Wednesday, May 18, 2005

Hoping for Hospitality: The Best Time To Start

"The belief that hospitality is important and the actual practice of hospitality are two different things. Many Christians never advance beyond the theory level."

--Alexander Strauch, The Hospitality Commands

Okay, I'll admit it: I use our frequent moves to avoid entertaining. Shy perfectionists don't turn into gregarious hosts overnight!

The more I read about Christian hospitality, though, the more I am compelled to practice it, even at the stuttering level.

We took a jar of garden roses to the new neighbors down the street on our evening walk, along with a card with our name and number. I invited a job-hunting cousin to come for lunch Friday, despite the fact that my home is a mess and there's no money in my grocery envelope until next week.

I know the only way having guests will seem effortless is by practicing. No better time to start than now, when the weather is lovely and we can dine outside--at least, until the mosquitoes hatch!

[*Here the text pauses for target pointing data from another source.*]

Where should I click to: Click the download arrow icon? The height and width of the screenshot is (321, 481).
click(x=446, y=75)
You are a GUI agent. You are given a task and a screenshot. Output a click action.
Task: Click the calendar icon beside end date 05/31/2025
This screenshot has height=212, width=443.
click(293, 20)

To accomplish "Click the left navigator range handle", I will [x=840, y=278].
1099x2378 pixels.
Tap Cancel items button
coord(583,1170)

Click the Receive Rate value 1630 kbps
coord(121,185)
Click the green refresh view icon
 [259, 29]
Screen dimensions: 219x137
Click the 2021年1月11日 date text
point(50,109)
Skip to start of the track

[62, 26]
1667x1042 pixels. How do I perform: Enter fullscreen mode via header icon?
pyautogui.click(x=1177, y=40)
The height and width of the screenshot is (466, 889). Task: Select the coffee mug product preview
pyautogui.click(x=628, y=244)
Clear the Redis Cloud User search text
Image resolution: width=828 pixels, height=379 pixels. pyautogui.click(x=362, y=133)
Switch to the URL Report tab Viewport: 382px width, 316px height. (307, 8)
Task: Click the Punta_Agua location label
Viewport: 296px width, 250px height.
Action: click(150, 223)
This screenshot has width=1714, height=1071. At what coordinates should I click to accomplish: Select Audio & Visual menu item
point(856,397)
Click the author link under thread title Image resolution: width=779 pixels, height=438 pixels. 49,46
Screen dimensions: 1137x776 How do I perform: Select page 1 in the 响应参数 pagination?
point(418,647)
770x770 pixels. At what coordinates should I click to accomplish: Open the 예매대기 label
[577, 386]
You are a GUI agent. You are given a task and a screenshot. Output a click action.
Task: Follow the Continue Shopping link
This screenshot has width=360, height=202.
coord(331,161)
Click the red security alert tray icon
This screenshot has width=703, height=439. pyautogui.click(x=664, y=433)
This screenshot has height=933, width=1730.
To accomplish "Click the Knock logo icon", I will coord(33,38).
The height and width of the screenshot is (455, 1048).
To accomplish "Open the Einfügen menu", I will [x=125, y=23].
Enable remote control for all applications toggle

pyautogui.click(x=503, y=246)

Postscript: Here's a interesting post by Kaetchen, who argues against the "foodie" list of high-cost suggestions and entertaining. She has some down-to-earth suggestions we can all enjoy.


Shannon said...

I know just what you mean about hospitality. How I wish I had started practicing before I had kids when there was money to spend and a nice clean house to invite them to! But I just started studying the Biblical idea of hospitality last year and really felt called to jump in. I'd love to hear some of your ideas about saving money in this area. And I liked the link:) I have to agree with her - I love good food and I love to cook, but "foodie" just sounds so snotty, you know?

Meredith said...

I am going to be looking for some low cost hospitality ideas, Shannon, and I'll try to share them as I find them. We're not a "casserole family"--mostly because my husband's diet precludes a lot of starches in the main course. I am realizing that home made fresh bread is a great thing to serve almost any guest. Even if you can buy it cheaper at the bakery thrift store, the aroma and warm feelings make it worth the effort.